Call Collett: Working mom without working fridge for three weeks

When Christine Miller moved into a new home, a rental property on James Island, one of the perks was new appliances.

She invited Count on 2 investigator Rebecca Collett to her home, which she says she hopes to better utilize.

“This is the brand new refrigerator that has never been used,” Miller said, opening the doors of the appliance.

The Millers can’t use the fridge. It won’t cool. They notified the rental company on January second, and they expected a quick solution.

“A fridge isn’t a luxury item,” Miller explained.

But she’s been without one for weeks.  The January snow storm prohibited anyone from making the house call the first week Christine noticed the problem. So during those cold days, she put perishable foods on the porch and waited.   Now what’s left of those perishables sit in coolers and fill a mini fridge provided by the rental company, Daniel Ravenel Real Estate.

“For a family of three this is not working,” she said.   Not having a refrigerator means she has to shop for meals every day, because she has nowhere to store groceries.  As a working mom, it’s been an extra strain on an already busy parent, she told News 2.  It’s also been expensive since she can’t shop in bulk.

Count on 2 took her concerns to Daniel Ravenel Real Estate.
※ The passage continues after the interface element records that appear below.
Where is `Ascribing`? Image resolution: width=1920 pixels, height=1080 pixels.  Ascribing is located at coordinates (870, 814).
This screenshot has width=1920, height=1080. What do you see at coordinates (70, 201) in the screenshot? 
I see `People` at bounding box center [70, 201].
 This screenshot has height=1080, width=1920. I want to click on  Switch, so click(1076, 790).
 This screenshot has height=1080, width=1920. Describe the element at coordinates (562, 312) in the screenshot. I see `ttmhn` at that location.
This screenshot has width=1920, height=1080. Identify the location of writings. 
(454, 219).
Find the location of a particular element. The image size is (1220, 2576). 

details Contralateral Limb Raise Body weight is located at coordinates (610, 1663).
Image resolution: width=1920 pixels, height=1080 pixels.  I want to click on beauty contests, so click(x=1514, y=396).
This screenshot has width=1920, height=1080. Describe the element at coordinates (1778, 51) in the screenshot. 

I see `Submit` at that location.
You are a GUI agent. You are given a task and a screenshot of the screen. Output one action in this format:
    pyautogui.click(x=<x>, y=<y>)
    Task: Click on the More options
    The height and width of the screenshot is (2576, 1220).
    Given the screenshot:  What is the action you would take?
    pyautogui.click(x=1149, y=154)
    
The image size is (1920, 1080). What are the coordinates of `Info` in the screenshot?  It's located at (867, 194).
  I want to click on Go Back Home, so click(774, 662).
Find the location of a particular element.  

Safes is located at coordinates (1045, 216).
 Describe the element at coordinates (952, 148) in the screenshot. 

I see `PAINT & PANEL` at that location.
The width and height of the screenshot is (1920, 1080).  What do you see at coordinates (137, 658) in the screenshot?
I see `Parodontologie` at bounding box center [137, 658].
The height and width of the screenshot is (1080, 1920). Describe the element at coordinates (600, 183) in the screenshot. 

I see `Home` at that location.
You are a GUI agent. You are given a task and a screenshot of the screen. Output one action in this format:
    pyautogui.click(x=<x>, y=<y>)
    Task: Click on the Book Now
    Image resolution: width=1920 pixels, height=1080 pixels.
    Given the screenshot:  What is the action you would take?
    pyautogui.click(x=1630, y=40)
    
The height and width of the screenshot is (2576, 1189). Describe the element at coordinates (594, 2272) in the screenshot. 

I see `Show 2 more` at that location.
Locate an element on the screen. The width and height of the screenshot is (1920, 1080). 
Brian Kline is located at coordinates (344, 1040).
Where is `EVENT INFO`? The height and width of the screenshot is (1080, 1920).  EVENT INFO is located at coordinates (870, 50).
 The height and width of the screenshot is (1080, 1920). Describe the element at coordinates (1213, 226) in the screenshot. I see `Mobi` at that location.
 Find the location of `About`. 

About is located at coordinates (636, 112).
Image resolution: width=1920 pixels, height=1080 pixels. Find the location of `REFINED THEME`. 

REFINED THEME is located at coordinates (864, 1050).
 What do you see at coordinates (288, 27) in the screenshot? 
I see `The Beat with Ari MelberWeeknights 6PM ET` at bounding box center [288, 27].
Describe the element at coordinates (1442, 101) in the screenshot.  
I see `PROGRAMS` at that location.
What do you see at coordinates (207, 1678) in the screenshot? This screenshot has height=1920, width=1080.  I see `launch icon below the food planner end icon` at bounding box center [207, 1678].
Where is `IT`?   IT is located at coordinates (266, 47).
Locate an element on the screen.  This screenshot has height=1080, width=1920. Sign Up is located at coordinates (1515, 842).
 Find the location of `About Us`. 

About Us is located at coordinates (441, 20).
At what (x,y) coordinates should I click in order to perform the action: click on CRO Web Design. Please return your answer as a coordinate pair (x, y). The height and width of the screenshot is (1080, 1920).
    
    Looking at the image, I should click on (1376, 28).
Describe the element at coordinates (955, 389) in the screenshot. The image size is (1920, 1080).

“My understanding is that it’s the compressor that’s defective,” Real Estate agent Edgar Mitchell explained.

Mitchell blamed the delay of getting a new fridge on the manufacturer.  He also said the warranty isn’t being honored.

“We are very sorry this happened. We don’t like to see this happen, but we are doing everything we can to fix this problem,” he explained.

For Christine, the only acceptable fix would be a full size second fridge until the rental company works out the warranty.

And it’s her right to have one.

Under the state law, landlords must provide running water, both hot and cold, and heat. Electric, gas, plumbing, sanitation, and ventilation are also legal requirements. Appliances, including elevators, must be kept in working condition.  Air conditioning is only required if there is a system already in place when a tenant moves into a property. Under the law, landlords must make all repairs and do whatever is reasonably necessary to put and keep the premises in a “fit and habitable” condition.  Landlords are required to make sure appliances are working or fixed in a timely manner.

“Three weeks is long enough,” Christine told News 2.

After News 2 exposed the problem, the Millers got a new refrigerator.    Daniel Ravenel Real Estate paid for a new, temporary fridge which was delivered the day we spoke with the Millers.